Exercise material:
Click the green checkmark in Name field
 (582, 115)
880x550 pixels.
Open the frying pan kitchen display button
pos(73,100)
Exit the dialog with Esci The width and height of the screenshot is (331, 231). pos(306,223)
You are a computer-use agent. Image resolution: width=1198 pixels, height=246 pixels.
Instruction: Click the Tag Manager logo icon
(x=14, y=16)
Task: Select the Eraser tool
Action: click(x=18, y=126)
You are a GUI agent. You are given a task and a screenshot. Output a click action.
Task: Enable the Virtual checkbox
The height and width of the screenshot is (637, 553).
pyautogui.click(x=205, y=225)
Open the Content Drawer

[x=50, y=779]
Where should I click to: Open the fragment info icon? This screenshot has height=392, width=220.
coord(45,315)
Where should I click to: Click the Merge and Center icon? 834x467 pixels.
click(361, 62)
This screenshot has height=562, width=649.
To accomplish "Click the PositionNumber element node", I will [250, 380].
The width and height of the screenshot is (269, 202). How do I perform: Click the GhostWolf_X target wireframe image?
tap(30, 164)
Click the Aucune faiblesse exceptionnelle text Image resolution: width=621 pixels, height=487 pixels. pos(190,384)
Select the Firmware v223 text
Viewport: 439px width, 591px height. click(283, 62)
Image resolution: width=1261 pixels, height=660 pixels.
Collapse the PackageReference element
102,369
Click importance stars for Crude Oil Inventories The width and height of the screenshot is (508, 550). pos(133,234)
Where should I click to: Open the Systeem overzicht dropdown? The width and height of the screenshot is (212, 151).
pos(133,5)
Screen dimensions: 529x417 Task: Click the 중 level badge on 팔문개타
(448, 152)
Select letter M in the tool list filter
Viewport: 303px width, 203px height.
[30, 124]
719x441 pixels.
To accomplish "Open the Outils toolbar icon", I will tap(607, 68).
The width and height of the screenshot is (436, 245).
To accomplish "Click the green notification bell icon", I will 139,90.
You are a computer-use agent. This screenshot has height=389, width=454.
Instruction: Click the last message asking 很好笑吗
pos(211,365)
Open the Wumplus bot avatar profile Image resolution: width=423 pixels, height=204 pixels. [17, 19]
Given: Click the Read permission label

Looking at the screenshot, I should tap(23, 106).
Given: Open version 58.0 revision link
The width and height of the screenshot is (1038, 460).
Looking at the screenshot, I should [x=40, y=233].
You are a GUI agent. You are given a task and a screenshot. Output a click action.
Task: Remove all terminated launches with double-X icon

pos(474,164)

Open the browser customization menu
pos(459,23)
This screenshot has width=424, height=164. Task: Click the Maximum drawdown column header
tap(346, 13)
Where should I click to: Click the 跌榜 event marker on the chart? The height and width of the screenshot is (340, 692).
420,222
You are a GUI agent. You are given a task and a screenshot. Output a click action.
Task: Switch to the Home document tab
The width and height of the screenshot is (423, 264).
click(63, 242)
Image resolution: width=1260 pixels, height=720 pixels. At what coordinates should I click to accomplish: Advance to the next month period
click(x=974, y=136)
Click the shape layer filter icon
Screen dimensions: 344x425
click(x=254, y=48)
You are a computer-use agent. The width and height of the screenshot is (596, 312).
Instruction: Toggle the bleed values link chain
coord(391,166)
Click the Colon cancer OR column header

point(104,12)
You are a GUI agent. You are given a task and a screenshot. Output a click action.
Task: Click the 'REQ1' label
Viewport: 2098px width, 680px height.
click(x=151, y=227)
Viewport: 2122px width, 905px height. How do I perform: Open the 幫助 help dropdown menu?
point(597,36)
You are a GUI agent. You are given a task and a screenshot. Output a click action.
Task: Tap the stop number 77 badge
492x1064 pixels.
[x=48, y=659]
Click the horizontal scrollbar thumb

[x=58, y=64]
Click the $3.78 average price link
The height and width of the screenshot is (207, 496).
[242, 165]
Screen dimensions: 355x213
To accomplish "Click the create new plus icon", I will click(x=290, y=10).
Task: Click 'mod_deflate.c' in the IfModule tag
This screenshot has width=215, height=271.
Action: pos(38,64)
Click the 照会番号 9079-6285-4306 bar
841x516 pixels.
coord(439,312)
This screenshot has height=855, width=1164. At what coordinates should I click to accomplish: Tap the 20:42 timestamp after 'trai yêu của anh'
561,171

Assignment:
Output every line from the records, exactly as written.

Exercise output:
Click the green checkmark in Name field
 (582, 115)
880x550 pixels.
Open the frying pan kitchen display button
pos(73,100)
Exit the dialog with Esci The width and height of the screenshot is (331, 231). pos(306,223)
You are a computer-use agent. Image resolution: width=1198 pixels, height=246 pixels.
Instruction: Click the Tag Manager logo icon
(x=14, y=16)
Task: Select the Eraser tool
Action: click(x=18, y=126)
You are a GUI agent. You are given a task and a screenshot. Output a click action.
Task: Enable the Virtual checkbox
The height and width of the screenshot is (637, 553).
pyautogui.click(x=205, y=225)
Open the Content Drawer

[x=50, y=779]
Where should I click to: Open the fragment info icon? This screenshot has height=392, width=220.
coord(45,315)
Where should I click to: Click the Merge and Center icon? 834x467 pixels.
click(361, 62)
This screenshot has height=562, width=649.
To accomplish "Click the PositionNumber element node", I will [250, 380].
The width and height of the screenshot is (269, 202). How do I perform: Click the GhostWolf_X target wireframe image?
tap(30, 164)
Click the Aucune faiblesse exceptionnelle text Image resolution: width=621 pixels, height=487 pixels. pos(190,384)
Select the Firmware v223 text
Viewport: 439px width, 591px height. click(283, 62)
Image resolution: width=1261 pixels, height=660 pixels.
Collapse the PackageReference element
102,369
Click importance stars for Crude Oil Inventories The width and height of the screenshot is (508, 550). pos(133,234)
Where should I click to: Open the Systeem overzicht dropdown? The width and height of the screenshot is (212, 151).
pos(133,5)
Screen dimensions: 529x417 Task: Click the 중 level badge on 팔문개타
(448, 152)
Select letter M in the tool list filter
Viewport: 303px width, 203px height.
[30, 124]
719x441 pixels.
To accomplish "Open the Outils toolbar icon", I will tap(607, 68).
The width and height of the screenshot is (436, 245).
To accomplish "Click the green notification bell icon", I will 139,90.
You are a computer-use agent. This screenshot has height=389, width=454.
Instruction: Click the last message asking 很好笑吗
pos(211,365)
Open the Wumplus bot avatar profile Image resolution: width=423 pixels, height=204 pixels. [17, 19]
Given: Click the Read permission label

Looking at the screenshot, I should tap(23, 106).
Given: Open version 58.0 revision link
The width and height of the screenshot is (1038, 460).
Looking at the screenshot, I should [x=40, y=233].
You are a GUI agent. You are given a task and a screenshot. Output a click action.
Task: Remove all terminated launches with double-X icon

pos(474,164)

Open the browser customization menu
pos(459,23)
This screenshot has width=424, height=164. Task: Click the Maximum drawdown column header
tap(346, 13)
Where should I click to: Click the 跌榜 event marker on the chart? The height and width of the screenshot is (340, 692).
420,222
You are a GUI agent. You are given a task and a screenshot. Output a click action.
Task: Switch to the Home document tab
The width and height of the screenshot is (423, 264).
click(63, 242)
Image resolution: width=1260 pixels, height=720 pixels. At what coordinates should I click to accomplish: Advance to the next month period
click(x=974, y=136)
Click the shape layer filter icon
Screen dimensions: 344x425
click(x=254, y=48)
You are a computer-use agent. The width and height of the screenshot is (596, 312).
Instruction: Toggle the bleed values link chain
coord(391,166)
Click the Colon cancer OR column header

point(104,12)
You are a GUI agent. You are given a task and a screenshot. Output a click action.
Task: Click the 'REQ1' label
Viewport: 2098px width, 680px height.
click(x=151, y=227)
Viewport: 2122px width, 905px height. How do I perform: Open the 幫助 help dropdown menu?
point(597,36)
You are a GUI agent. You are given a task and a screenshot. Output a click action.
Task: Tap the stop number 77 badge
492x1064 pixels.
[x=48, y=659]
Click the horizontal scrollbar thumb

[x=58, y=64]
Click the $3.78 average price link
The height and width of the screenshot is (207, 496).
[242, 165]
Screen dimensions: 355x213
To accomplish "Click the create new plus icon", I will click(x=290, y=10).
Task: Click 'mod_deflate.c' in the IfModule tag
This screenshot has width=215, height=271.
Action: pos(38,64)
Click the 照会番号 9079-6285-4306 bar
841x516 pixels.
coord(439,312)
This screenshot has height=855, width=1164. At what coordinates should I click to accomplish: Tap the 20:42 timestamp after 'trai yêu của anh'
561,171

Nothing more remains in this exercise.